Levinas’a göre “Başkası, öldürmek isteyebileceğim tek varlıktır.” İktidarımızı sarsarak bizde öldürme arzusu uyandırır. Çünkü şeylere yönelimsel olarak Ben anlam verirken, yani şeyler Ben’ in kurduğu ilişkiyle anlam kazanırken Yüz, Ben’den bağımsız olarak anlam sahibidir. Peri’nin Meryem’den bahsederken duyduğu öfkeyi böyle anlayabiliriz. Meryem, Peri’nin anlam veren iktidarına direniyor ve kendi yüzündeki anlamın tanınmasını istiyordu.

İşte Meryem’in yüzünde kendisine seslenen etik talebi görmeye başladığında Peri dönüşüm yaşamaya başlıyor. Bu talep Peri’nin ‘kendi’ni sarsıyor, açıklarıyla yüzleştiriyor ve tedirginliğe sevk ediyor.
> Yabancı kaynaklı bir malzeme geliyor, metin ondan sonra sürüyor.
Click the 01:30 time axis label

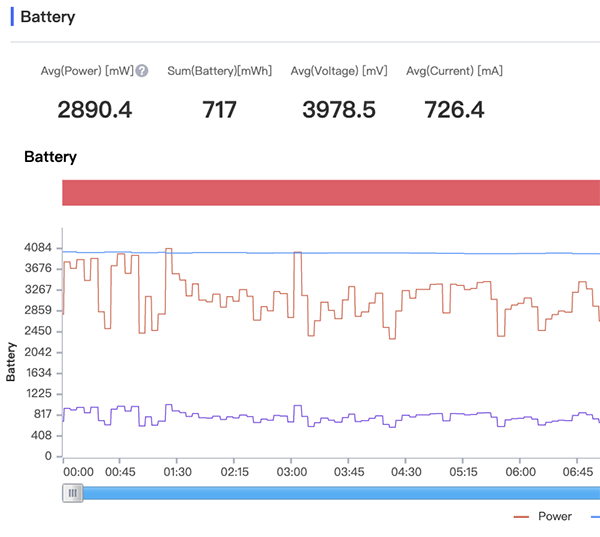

Başkasına dair bu ‘tecrübe’; bilinç ve özgürlük olarak Ben’in tüm imkanlarını darmadağın ediyor, özgüvenini sarsıyor. Peri, bir öz sorgulamaya sevk eden bu sarsıntıyı yaşadığında Meryem’ in esasen etik olan çağrısını görür ve duyar hale geliyor. Bu talebe cevap verdiğinde, kendi doğrularını dayatmayı bırakıp ötekine tabi olduğunda ise Peri bir etik benlik olarak kurulmaya başlıyor. Şu hâlde Peri’nin Meryem’in konuşmasını sağlaması ve sıkıntılarına çözüm üretmesi bir psikiyatrist-hasta ilişkisinin ötesine geçerek bir etik vazifeye dönüşüyor. Ben’in egoist iktidarının tahttan indirilmesiyle, bu tecrübe etik ilişki olarak ortaya çıkıyor, Levinas’ın diliyle söylersek Ben bütünüyle ‘Başkası için’ haline geliyor. İşte sorumluluk dediğimiz şey, burada anlamına kavuşuyor. Ancak burada ilginç bir durum var: Bu ilişkide roller karakterler arasında talep eden-talep edilen olarak kesin olarak ayrılmıyor. Aksine iki tarafın da her iki rolü oynadığı diyalektik bir süreç işliyor burada. Ama Meryem’in aksine eğitimi, kariyeri ve ideolojik angajmanı sebebiyle Peri kendi talebini kabullenip ötekine ifade edemiyor. Kendi muhtaçlığını kabullendikçe Meryem’e yardım ediyor, yardım ettikçe muhtaçlığını kabullenebiliyor. Meryem’in “yüz”ündeki etik talep, Peri için başlı başına bütünleyici ve tutarlılık verici bir yardıma dönüşüyor. Meryem’e karşı sorumluluğunu yerine getirmek Peri’yi özgürleştiriyor. Biraz daha bizce bir deyişle söylersek, Meryem’in hesapsızca bakan gözleri, Peri’nin ruhuna şifa oluyor.